PROBLEM TO WORK ON — Switch "dotted" to "dashed" in everything from the line containing "This screenshot has height=745, width=1405." down to the line containing "Action: coord(412,112)", and give back only those lines with nothing else changed.

PROVIDED RECORDS —
------------------------

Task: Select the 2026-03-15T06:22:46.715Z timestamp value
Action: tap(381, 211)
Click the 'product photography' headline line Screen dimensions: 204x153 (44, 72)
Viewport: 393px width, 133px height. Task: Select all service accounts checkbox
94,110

------------------------

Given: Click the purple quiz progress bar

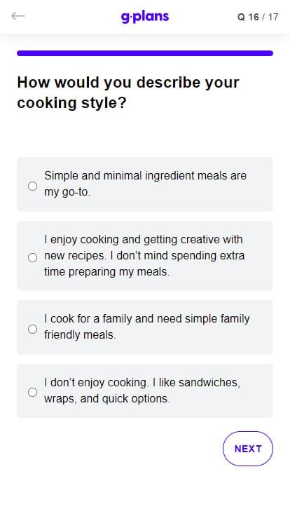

------------------------

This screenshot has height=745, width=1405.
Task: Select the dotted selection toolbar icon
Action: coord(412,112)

------------------------

WRITTEN SOLUTION —
This screenshot has height=745, width=1405.
Task: Select the dashed selection toolbar icon
Action: coord(412,112)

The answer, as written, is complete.